* [EXERCISE BRIEF] Go to the line in the entries below that holds "Given: Select the 2024-12-31 date cell" and repeat exactly from there through the line that holds "Task: Click the colorful", inclusive.

═══ MATERIAL PROVIDED

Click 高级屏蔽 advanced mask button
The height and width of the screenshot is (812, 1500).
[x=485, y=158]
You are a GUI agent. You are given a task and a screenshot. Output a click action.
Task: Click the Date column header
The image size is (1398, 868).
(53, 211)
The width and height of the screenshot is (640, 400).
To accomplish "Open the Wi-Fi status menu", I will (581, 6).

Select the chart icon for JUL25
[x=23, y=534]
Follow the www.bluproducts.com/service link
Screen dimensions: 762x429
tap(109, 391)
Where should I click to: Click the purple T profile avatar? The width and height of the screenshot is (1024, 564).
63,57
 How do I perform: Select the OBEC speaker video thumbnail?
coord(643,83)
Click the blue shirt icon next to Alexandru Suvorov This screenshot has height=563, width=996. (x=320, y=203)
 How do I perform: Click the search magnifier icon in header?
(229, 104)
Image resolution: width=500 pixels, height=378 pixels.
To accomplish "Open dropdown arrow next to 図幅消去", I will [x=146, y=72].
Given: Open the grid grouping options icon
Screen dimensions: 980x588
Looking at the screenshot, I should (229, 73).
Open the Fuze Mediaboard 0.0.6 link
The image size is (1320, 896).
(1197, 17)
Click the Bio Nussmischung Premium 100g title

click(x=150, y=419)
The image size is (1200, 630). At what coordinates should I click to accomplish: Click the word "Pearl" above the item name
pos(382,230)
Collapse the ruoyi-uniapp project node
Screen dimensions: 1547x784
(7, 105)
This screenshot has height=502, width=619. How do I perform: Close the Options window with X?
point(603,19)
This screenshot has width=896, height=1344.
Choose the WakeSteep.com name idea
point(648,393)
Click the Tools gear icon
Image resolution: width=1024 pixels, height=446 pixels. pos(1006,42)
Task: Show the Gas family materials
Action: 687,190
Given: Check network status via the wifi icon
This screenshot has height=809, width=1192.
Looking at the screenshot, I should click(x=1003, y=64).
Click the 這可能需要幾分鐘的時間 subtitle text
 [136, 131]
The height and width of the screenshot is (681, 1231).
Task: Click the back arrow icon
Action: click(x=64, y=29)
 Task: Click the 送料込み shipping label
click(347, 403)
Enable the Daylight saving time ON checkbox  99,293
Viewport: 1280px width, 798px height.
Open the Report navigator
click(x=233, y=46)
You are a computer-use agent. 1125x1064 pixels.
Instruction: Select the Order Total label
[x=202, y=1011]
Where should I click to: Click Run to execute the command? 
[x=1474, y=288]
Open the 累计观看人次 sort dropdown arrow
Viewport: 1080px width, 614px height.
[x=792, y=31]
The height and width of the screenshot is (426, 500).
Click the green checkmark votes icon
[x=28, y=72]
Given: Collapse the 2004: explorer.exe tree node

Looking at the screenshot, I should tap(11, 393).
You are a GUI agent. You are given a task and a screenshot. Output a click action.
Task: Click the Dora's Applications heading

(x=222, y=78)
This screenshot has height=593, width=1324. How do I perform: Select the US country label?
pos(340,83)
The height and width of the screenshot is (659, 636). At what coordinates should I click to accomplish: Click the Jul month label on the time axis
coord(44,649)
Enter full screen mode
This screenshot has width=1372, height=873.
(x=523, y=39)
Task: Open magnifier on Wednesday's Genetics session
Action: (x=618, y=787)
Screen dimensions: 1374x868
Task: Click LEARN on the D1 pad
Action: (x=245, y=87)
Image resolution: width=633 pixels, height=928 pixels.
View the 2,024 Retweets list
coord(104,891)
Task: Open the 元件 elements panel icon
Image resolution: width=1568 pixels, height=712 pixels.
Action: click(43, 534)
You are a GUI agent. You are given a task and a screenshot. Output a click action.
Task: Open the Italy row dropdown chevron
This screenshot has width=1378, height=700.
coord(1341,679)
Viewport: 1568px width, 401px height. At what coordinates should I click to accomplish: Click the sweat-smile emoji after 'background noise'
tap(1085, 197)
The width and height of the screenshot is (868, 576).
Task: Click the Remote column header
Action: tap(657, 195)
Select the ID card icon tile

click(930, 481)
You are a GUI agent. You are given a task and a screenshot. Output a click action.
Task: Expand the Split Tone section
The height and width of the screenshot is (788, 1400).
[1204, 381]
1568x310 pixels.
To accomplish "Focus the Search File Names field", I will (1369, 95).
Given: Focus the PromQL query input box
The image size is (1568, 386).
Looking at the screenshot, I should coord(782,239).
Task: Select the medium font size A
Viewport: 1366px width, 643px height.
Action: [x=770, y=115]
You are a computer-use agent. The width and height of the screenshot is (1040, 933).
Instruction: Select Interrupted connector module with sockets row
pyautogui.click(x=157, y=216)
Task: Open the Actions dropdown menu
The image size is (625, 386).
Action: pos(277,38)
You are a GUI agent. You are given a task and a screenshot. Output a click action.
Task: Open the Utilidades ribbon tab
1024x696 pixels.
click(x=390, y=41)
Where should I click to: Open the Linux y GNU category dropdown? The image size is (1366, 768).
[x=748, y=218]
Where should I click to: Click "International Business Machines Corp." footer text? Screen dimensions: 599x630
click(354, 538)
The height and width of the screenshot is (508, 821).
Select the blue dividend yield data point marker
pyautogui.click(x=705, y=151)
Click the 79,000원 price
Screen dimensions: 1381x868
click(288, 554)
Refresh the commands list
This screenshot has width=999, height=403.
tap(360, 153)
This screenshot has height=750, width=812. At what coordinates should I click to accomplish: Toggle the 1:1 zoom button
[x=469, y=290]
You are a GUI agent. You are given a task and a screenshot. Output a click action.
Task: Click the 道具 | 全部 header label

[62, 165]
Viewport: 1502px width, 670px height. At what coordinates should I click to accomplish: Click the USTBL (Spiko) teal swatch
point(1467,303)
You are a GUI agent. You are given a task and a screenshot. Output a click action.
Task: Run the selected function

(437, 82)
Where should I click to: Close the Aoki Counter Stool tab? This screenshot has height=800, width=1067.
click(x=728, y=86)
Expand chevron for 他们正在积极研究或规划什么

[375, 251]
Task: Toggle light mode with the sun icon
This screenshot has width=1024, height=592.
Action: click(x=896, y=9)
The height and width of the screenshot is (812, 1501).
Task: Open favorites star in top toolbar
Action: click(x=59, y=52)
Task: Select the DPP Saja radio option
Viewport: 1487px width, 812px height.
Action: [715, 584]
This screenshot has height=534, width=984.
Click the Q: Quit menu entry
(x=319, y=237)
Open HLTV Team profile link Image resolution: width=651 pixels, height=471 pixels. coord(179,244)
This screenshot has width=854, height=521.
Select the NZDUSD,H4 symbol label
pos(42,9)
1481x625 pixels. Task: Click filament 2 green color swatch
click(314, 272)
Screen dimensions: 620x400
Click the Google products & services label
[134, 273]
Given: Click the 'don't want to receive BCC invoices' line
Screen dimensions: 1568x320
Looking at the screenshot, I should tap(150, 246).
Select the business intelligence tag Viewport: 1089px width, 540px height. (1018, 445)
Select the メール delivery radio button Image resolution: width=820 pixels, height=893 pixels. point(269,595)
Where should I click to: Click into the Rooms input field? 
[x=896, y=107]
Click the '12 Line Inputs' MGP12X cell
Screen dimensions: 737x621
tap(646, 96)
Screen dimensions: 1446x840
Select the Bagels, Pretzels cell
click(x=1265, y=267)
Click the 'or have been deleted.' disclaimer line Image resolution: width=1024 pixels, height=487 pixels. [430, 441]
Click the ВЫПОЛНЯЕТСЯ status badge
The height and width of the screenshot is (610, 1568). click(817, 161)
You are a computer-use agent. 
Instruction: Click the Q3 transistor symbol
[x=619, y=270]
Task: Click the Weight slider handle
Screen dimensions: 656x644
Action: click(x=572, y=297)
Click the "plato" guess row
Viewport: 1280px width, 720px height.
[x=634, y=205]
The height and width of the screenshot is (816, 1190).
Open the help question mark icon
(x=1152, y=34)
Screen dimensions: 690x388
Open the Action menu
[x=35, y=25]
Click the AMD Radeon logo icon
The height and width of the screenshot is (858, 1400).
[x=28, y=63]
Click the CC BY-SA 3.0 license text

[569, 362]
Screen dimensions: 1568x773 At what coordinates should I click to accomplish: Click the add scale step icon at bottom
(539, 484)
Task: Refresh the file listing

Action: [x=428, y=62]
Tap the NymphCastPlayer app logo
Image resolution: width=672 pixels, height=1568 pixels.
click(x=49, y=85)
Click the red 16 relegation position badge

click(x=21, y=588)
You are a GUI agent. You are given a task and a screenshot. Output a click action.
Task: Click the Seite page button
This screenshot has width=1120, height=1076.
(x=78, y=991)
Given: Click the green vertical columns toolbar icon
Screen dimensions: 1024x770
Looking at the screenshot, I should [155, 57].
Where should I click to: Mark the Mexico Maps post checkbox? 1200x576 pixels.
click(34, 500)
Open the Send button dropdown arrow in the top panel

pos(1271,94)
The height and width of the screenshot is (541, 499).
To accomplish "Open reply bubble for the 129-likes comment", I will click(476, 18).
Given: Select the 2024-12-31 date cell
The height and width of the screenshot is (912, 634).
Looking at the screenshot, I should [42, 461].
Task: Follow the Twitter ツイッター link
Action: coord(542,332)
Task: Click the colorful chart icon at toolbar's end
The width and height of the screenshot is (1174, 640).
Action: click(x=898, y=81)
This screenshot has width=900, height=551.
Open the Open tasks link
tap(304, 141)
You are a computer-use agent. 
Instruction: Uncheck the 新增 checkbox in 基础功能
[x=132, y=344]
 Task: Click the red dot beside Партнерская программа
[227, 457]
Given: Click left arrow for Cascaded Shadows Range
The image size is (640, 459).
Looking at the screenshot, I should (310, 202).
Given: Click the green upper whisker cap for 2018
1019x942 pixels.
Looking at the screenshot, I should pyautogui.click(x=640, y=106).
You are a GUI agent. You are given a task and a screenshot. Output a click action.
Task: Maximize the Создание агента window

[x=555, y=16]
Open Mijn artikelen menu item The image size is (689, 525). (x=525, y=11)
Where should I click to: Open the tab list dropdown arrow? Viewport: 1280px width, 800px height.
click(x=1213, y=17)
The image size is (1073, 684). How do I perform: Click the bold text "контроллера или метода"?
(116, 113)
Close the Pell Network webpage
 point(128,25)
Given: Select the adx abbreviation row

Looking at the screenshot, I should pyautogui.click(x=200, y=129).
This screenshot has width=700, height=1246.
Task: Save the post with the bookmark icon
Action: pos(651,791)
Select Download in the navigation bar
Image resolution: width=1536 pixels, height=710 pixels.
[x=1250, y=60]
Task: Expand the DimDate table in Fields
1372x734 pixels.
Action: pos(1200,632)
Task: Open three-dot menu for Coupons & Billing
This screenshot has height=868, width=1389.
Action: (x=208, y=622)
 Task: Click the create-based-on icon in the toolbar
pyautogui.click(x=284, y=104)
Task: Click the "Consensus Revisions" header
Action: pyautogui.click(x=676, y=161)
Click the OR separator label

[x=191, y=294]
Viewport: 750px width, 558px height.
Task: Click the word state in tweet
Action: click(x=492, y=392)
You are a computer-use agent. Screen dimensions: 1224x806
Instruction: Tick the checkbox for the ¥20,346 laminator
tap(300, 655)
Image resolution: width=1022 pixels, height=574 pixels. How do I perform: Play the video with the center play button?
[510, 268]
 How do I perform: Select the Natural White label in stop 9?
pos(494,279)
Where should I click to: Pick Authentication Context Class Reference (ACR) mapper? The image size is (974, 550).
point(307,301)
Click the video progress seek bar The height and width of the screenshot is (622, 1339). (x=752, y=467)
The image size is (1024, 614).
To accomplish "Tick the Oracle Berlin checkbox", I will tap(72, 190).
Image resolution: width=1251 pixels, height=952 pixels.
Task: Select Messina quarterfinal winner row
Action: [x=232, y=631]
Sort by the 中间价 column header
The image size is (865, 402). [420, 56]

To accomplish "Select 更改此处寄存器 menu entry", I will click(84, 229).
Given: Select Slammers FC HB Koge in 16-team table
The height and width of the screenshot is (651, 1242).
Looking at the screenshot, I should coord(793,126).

══════

* [REPLY]
Given: Select the 2024-12-31 date cell
The height and width of the screenshot is (912, 634).
Looking at the screenshot, I should [42, 461].
Task: Follow the Twitter ツイッター link
Action: coord(542,332)
Task: Click the colorful chart icon at toolbar's end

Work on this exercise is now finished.